## TASK ITEM
Your reply must be the number of lines in the entries that hold the word "green", and nothing else.

## INPUT
^^^^

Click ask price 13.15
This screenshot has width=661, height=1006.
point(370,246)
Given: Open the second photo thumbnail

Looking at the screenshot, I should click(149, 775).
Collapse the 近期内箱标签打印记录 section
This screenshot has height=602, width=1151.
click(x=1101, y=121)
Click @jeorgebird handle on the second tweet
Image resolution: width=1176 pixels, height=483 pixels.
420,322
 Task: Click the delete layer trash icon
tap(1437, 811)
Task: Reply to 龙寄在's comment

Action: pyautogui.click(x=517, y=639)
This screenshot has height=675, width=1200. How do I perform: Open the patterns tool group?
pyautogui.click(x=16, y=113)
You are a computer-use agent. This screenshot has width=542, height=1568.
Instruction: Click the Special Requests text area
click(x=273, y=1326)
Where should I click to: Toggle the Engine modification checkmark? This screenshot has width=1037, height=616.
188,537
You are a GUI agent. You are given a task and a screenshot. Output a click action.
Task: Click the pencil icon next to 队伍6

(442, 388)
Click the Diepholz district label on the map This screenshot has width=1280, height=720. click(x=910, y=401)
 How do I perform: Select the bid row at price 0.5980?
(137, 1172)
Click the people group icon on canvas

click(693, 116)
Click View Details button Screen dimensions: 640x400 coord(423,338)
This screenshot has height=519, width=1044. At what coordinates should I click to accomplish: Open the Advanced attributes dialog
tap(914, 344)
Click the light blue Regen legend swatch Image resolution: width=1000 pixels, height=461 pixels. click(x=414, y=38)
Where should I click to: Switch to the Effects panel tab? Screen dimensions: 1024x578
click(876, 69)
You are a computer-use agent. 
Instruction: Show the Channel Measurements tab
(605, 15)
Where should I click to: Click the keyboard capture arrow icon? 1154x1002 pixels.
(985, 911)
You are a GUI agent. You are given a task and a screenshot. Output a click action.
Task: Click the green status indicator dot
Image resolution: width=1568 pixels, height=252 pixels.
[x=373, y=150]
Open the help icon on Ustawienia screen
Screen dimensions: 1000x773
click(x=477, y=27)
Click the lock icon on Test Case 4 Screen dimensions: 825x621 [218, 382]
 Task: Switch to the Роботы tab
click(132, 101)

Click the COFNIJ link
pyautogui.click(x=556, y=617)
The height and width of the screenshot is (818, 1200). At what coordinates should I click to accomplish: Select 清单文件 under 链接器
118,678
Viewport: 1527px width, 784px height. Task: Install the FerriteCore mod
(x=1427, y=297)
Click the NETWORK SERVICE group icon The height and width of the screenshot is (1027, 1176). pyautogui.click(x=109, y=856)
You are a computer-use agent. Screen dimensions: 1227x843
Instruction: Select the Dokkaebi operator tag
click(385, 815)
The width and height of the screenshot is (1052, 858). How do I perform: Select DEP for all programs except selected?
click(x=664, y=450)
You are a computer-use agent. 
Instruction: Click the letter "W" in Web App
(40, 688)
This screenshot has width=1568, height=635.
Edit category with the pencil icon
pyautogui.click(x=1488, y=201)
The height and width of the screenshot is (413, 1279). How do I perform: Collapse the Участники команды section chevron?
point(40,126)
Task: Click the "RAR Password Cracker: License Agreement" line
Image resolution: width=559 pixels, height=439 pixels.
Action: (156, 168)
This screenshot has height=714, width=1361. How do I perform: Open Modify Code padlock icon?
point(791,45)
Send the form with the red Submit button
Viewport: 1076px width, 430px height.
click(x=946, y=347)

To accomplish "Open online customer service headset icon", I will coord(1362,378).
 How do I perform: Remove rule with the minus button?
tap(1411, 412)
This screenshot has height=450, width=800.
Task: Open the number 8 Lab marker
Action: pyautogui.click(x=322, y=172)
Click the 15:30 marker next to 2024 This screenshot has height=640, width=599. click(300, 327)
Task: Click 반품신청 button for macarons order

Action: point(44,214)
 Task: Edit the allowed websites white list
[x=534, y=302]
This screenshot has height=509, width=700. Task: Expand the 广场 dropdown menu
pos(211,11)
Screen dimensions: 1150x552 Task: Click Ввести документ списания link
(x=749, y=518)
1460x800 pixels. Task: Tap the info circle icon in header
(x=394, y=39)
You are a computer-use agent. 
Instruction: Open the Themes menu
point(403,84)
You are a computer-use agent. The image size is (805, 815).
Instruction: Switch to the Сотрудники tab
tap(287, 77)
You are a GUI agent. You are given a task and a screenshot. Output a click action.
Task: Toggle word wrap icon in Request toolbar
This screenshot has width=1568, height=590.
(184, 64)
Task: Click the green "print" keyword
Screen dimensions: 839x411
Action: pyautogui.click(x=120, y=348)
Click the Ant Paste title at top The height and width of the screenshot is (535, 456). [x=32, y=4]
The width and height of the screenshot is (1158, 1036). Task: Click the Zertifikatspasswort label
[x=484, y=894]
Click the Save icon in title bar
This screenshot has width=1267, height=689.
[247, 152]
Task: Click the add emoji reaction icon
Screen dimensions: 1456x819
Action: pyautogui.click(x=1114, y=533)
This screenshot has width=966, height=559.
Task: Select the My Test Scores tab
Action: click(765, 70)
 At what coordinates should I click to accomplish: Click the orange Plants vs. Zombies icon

^^^^

## SOLUTION TO THIS EXERCISE
2